• [REQUIRED ACTION]: Could you print exactly the lines of the listing below, starting at the line that has "Click the Anza" and ending at the line that has "Task: Tap the blue back chevron arrow", and only those lines?

• [RECORDS FOR THE EXERCISE]:
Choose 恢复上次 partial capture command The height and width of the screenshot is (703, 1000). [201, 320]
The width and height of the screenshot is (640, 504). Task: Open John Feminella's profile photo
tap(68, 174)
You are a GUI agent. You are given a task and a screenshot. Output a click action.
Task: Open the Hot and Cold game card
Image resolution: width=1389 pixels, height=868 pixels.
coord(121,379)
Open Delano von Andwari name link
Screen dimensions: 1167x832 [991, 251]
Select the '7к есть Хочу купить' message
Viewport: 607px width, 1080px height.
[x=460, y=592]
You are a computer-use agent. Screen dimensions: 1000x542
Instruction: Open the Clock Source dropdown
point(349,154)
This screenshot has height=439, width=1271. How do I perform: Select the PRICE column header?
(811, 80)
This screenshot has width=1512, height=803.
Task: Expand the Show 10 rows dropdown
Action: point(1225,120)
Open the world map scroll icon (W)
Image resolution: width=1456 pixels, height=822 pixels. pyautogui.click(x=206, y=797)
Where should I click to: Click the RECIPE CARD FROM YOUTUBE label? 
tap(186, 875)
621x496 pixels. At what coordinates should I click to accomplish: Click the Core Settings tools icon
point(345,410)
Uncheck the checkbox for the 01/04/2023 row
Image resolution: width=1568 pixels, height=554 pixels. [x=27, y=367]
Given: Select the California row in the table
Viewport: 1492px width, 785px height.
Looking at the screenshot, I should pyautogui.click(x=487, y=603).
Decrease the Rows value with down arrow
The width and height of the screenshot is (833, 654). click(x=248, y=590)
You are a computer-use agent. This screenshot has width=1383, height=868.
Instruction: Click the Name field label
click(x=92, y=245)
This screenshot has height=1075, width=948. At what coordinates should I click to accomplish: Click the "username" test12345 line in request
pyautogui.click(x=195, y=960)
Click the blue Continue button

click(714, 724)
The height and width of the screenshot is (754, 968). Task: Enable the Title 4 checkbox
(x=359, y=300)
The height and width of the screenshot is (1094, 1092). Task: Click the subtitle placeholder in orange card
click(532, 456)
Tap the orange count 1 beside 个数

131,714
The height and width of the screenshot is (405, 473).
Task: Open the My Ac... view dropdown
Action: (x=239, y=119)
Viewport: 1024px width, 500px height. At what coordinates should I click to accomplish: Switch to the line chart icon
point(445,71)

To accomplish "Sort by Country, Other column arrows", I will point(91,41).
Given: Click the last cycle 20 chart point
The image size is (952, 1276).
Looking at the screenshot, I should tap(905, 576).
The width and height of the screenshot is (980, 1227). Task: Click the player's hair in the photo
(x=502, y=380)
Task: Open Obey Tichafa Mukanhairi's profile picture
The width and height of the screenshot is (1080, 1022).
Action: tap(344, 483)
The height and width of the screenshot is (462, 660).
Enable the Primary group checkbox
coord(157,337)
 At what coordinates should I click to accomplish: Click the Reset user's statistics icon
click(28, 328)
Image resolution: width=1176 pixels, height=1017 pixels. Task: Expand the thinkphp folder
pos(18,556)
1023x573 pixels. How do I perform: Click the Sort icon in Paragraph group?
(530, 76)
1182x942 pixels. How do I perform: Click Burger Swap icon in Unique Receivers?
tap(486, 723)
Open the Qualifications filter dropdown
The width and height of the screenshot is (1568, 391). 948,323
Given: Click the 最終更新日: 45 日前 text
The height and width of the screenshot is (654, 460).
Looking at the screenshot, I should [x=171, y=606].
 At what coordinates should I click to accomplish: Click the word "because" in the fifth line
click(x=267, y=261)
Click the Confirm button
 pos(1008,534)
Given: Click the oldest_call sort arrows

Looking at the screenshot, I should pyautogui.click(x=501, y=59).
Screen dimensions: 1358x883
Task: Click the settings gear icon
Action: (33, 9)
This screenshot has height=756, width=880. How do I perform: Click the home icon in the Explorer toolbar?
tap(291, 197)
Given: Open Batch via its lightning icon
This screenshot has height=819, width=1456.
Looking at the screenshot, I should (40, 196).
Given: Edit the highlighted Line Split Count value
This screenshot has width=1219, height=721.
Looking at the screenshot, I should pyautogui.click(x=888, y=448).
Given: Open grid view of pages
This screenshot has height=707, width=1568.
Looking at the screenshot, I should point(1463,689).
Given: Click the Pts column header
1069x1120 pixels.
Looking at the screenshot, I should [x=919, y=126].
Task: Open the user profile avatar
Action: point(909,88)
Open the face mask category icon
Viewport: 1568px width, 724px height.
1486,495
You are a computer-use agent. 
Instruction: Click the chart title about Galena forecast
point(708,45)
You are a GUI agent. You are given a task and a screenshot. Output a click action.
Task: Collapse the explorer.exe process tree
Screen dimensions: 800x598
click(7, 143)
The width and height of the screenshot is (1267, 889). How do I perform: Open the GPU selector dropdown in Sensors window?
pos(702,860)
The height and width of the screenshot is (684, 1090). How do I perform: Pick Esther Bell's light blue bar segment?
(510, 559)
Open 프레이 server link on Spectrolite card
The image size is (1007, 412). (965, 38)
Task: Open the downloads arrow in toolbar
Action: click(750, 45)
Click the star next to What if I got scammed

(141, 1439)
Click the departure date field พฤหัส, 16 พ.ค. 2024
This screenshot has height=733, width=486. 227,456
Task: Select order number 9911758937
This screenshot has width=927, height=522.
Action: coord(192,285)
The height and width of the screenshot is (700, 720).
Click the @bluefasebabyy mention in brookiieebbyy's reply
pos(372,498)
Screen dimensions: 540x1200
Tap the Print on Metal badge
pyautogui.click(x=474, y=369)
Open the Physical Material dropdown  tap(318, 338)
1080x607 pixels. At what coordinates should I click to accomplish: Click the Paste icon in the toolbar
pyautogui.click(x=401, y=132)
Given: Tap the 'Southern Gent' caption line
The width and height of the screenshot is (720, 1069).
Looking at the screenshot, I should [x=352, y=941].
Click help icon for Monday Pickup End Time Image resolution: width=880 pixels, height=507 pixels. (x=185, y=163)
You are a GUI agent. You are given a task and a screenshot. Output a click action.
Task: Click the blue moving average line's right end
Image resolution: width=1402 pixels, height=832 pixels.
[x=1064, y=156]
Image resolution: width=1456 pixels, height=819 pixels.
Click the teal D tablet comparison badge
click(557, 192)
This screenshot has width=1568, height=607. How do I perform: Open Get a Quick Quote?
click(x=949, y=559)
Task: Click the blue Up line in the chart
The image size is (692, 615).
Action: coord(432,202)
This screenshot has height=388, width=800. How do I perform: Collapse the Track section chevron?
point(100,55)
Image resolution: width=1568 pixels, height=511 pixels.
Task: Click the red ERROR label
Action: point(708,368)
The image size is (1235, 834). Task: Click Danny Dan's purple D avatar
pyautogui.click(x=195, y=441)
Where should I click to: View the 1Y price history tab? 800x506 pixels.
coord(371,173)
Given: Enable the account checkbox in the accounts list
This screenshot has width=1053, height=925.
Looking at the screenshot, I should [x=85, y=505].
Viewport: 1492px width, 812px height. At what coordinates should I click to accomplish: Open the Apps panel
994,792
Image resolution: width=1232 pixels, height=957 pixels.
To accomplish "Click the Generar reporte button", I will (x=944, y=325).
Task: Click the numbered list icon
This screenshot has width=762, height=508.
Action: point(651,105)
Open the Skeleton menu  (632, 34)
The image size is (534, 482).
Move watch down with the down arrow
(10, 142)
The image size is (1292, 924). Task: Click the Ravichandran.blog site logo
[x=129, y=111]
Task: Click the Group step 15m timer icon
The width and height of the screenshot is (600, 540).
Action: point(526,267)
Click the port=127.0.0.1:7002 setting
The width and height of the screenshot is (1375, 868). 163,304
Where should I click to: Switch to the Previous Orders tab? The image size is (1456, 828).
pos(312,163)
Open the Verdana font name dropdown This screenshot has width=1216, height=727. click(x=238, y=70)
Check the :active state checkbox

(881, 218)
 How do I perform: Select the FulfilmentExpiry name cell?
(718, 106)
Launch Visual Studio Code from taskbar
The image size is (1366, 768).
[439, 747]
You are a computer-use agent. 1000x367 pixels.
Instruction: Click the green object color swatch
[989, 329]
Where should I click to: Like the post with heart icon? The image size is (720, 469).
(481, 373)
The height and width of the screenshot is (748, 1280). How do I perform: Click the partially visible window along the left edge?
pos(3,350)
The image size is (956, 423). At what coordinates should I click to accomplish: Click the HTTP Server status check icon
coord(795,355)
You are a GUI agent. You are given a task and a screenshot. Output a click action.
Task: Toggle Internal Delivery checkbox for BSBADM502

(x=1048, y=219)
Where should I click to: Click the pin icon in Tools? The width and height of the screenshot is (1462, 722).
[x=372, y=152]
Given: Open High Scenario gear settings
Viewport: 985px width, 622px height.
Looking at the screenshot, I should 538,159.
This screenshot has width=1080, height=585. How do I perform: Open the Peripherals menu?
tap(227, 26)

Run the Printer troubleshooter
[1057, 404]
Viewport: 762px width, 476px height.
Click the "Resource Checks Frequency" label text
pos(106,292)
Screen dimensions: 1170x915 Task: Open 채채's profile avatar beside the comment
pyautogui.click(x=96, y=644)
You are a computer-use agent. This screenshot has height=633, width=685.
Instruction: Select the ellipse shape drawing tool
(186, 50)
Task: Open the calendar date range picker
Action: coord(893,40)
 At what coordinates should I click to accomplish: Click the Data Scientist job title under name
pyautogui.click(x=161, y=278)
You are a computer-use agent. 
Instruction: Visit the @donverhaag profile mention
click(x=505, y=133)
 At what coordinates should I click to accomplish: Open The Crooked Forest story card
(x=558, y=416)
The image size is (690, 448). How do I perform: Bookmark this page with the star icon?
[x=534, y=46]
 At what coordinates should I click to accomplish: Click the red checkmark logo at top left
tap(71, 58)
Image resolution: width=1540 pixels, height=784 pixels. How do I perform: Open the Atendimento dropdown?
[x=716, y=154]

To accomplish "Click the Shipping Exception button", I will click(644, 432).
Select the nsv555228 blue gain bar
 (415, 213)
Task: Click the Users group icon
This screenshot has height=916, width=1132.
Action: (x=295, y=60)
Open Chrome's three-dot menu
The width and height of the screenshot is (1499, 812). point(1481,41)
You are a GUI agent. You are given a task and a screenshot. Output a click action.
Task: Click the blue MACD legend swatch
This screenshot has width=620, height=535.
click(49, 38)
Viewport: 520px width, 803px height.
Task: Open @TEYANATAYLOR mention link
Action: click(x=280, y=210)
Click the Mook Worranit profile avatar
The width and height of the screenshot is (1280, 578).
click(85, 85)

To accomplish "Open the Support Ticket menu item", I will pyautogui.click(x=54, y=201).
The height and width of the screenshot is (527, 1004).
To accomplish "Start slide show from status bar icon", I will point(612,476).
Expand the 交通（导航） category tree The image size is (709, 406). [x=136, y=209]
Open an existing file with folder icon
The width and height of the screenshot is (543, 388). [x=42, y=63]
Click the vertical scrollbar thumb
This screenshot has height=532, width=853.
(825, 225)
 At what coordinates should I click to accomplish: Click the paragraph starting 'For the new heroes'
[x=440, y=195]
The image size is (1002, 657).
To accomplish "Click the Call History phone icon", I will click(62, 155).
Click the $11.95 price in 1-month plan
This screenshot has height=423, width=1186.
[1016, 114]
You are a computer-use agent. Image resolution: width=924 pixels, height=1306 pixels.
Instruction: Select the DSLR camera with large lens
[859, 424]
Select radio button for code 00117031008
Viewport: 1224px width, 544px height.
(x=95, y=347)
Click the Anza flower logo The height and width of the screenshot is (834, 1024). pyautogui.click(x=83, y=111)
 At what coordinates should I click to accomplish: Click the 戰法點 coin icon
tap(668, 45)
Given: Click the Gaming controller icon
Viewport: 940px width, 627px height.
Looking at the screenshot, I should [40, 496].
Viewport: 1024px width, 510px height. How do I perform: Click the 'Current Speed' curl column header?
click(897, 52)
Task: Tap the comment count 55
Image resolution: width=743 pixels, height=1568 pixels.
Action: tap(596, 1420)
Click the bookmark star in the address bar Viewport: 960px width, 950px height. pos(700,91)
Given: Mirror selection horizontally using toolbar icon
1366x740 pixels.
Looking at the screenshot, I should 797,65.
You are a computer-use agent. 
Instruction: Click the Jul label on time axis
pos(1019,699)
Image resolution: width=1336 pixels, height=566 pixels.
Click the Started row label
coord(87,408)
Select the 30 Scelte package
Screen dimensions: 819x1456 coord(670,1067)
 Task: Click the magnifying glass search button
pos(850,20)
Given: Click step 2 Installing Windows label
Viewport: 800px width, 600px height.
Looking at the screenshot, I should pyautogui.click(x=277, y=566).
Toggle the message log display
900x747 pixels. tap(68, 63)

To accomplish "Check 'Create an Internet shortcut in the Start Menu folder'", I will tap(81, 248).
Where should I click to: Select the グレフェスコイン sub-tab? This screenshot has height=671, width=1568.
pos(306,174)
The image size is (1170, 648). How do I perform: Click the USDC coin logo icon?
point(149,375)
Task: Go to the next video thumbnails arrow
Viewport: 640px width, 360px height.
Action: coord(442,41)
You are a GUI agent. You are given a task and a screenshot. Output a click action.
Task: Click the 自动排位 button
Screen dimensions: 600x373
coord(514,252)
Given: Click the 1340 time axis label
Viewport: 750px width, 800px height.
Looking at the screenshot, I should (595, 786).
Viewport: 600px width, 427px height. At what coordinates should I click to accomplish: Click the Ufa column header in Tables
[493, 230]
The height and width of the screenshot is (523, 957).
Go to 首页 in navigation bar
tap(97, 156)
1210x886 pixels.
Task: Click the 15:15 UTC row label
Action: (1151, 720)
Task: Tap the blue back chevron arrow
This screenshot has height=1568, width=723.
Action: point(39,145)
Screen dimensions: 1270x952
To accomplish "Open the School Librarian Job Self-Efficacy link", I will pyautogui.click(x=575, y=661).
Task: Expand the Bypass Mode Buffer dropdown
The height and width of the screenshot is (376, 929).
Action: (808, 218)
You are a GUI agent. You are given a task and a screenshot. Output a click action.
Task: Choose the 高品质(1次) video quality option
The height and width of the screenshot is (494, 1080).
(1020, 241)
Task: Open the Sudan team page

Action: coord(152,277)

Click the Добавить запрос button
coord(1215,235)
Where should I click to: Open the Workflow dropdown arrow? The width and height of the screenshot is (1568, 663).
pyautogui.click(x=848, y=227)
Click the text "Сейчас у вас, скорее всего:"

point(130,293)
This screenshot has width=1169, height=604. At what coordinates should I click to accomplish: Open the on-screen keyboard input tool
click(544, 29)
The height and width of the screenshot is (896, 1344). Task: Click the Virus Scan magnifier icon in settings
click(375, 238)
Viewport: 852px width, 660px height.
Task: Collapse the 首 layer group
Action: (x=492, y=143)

• [WRITTEN ANSWER]:
Click the Anza flower logo The height and width of the screenshot is (834, 1024). pyautogui.click(x=83, y=111)
 At what coordinates should I click to accomplish: Click the 戰法點 coin icon
tap(668, 45)
Given: Click the Gaming controller icon
Viewport: 940px width, 627px height.
Looking at the screenshot, I should [40, 496].
Viewport: 1024px width, 510px height. How do I perform: Click the 'Current Speed' curl column header?
click(897, 52)
Task: Tap the comment count 55
Image resolution: width=743 pixels, height=1568 pixels.
Action: tap(596, 1420)
Click the bookmark star in the address bar Viewport: 960px width, 950px height. pos(700,91)
Given: Mirror selection horizontally using toolbar icon
1366x740 pixels.
Looking at the screenshot, I should 797,65.
You are a computer-use agent. 
Instruction: Click the Jul label on time axis
pos(1019,699)
Image resolution: width=1336 pixels, height=566 pixels.
Click the Started row label
coord(87,408)
Select the 30 Scelte package
Screen dimensions: 819x1456 coord(670,1067)
 Task: Click the magnifying glass search button
pos(850,20)
Given: Click step 2 Installing Windows label
Viewport: 800px width, 600px height.
Looking at the screenshot, I should pyautogui.click(x=277, y=566).
Toggle the message log display
900x747 pixels. tap(68, 63)

To accomplish "Check 'Create an Internet shortcut in the Start Menu folder'", I will tap(81, 248).
Where should I click to: Select the グレフェスコイン sub-tab? This screenshot has height=671, width=1568.
pos(306,174)
The image size is (1170, 648). How do I perform: Click the USDC coin logo icon?
point(149,375)
Task: Go to the next video thumbnails arrow
Viewport: 640px width, 360px height.
Action: coord(442,41)
You are a GUI agent. You are given a task and a screenshot. Output a click action.
Task: Click the 自动排位 button
Screen dimensions: 600x373
coord(514,252)
Given: Click the 1340 time axis label
Viewport: 750px width, 800px height.
Looking at the screenshot, I should (595, 786).
Viewport: 600px width, 427px height. At what coordinates should I click to accomplish: Click the Ufa column header in Tables
[493, 230]
The height and width of the screenshot is (523, 957).
Go to 首页 in navigation bar
tap(97, 156)
1210x886 pixels.
Task: Click the 15:15 UTC row label
Action: (1151, 720)
Task: Tap the blue back chevron arrow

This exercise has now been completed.